Une vue «à couper le souffle», cinq chambres et cinq salles de bains, un espace spa tout équipé, le tout à deux pas des remontées mécaniques de la région. Pour s’offrir ce chalet d’exception au Mont-Pélerin, il faut débourser la coquette somme de dix millions de francs suisses et s’adresser à l’agence immobilière de luxe Sotheby’s International Realty.
Le site de l’agence regorge d’autres annonces pour des chalets suisses de luxe. Leur prix oscille en moyenne entre cinq et dix millions de francs et la demande pour les acquérir ne cesse d’augmenter.
Des ventes qui ont doublé en un an
Le marché des chalets suisses de luxe est effectivement en plein essor. «Que ce soit sur le lac Léman ou à la montagne, le segment du luxe a connu un boom de la demande», explique Katharina Hofer, experte en immobilier chez UBS. Un engouement qui s’est répercuté sur les chiffres de ventes: «Le nombre de transactions a vraisemblablement doublé en montagne pour l’année en cours par rapport à 2019», estime l’experte.
«La situation actuelle est unique», confirme Florian Steiger, professionnel du secteur et agent immobilier de Steiger & Cie. Ce dernier, qui possède des bureaux à Zermatt VS, Verbier VS et Crans-Montana VS, est, selon ses propres dires, le leader du marché de l’immobilier de luxe en Valais.
Plus demandé que jamais
«Depuis notre fondation il y a 15 ans, nous avons connu plusieurs vagues d’acheteurs, mais jamais aussi importantes que maintenant», affirme le courtier de luxe. Actuellement, il reçoit deux à trois fois plus de demandes qu’au cours d’une bonne année.
Cette année, Florian Steiger a déjà vendu 20 chalets de luxe d’une valeur de cinq millions de francs suisses ou plus chacun. Vingt autres sont en cours de vente: dix à Verbier, cinq à Crans-Montana et cinq à Zermatt.
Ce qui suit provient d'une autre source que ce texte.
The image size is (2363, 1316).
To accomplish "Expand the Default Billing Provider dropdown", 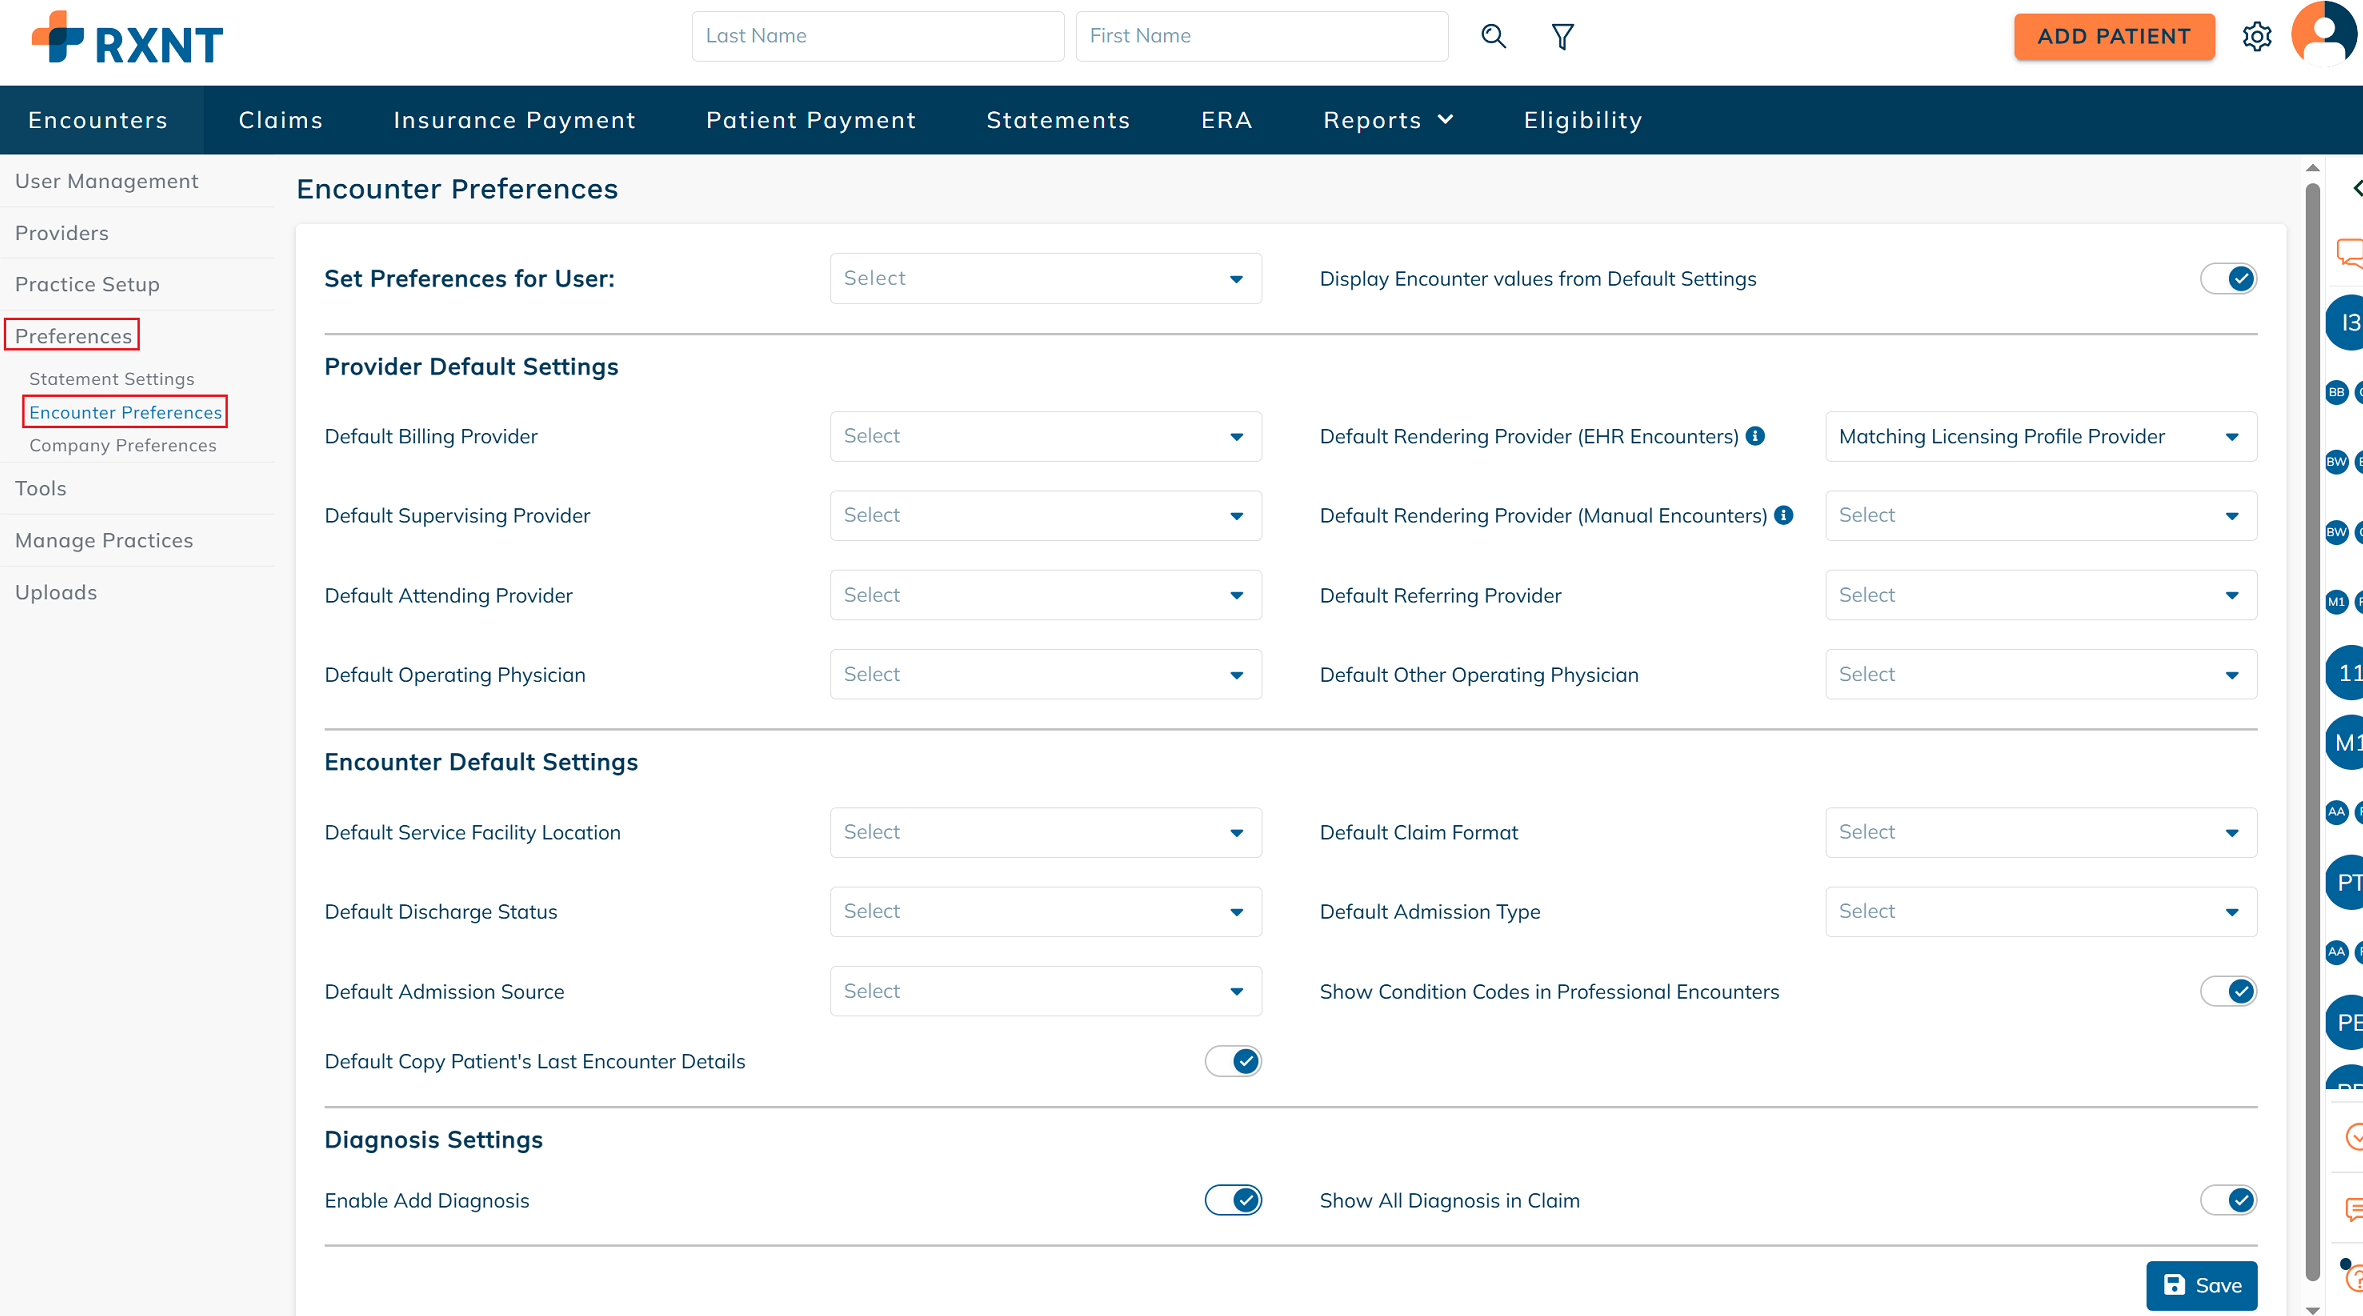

Une ruée provoquée par le Covid
D’où vient un tel engouement? L’experte d’UBS pense que cela tient principalement à deux facteurs. D’un côté, les acheteurs suisses fortunés augmentent. «Les propriétés de luxe promettent de garder leur valeur sur le long terme, car elles ne sont disponibles qu’en quantité limitée dans des endroits recherchés», explique Katharina Hofer. Selon elle, la demande est particulièrement forte depuis la période incertaine qu’a provoquée la pandémie de Covid-19.
D’un autre côté, l’engouement de propriétaires fortunés venus de l’étranger a également fait augmenter la demande de chalets de luxe suisses. «Pour ces acheteurs, le fait que les mesures sanitaires soient moins drastiques en Suisse est un facteur déterminant», continue Katharina Hofer. Dans l’immobilier de luxe, la demande pour les résidences secondaires mais aussi pour les résidences principales a donc fortement augmenté.
La commune de Gstaad reste la plus chère
Cette demande accrue a également fait grimper les prix: en moyenne, l’année dernière ils ont augmenté d’environ 10% dans les régions de montagne très prisées, selon l’experte d’UBS. Une augmentation beaucoup plus forte que dans le reste du marché du logement d’ailleurs.
La commune de Gstaad, dans l’Oberland bernois, est de loin la commune où les prix sont les plus chers. D’après le consultant immobilier britannique Knight Frank, le mètre carré y coûte 34’700 francs pour un luxueux chalet de quatre pièces. À Verbier, il est près de 30% moins cher avec 23’100 francs le mètre carré. À Zermatt, enfin, ce dernier coûte 20’800 francs.
Le prix au mètre carré en francs suisses dans les stations de ski suisses.
Le prix au mètre carré en francs suisses dans les stations de ski suisses.
Les habitants se retrouvent sur la paille
Les prix de ces chalets suisses de luxe sont comparables à ceux d’autres stations de ski dans le monde. Si ces augmentations profitent au secteur de l’immobilier, elles sont dévastatrices pour les habitants de ces régions. Les aspirants propriétaires n’ont plus les moyens d’acheter, et ceux qui possèdent déjà une maison sont taxés plus durement.
C’est le cas dans le canton de Berne, par exemple, qui a réévalué début 2020 la taxe sur les propriétés. Dans le Saanenland, dont fait partie Gstaad, la réévaluation des propriétés a au contraire créé des millionnaires du jour au lendemain. Pour certaines familles, la réévaluation a fait qu’elles ne pouvaient plus se permettre d’acheter leur propre maison car la charge fiscale devenait trop importante.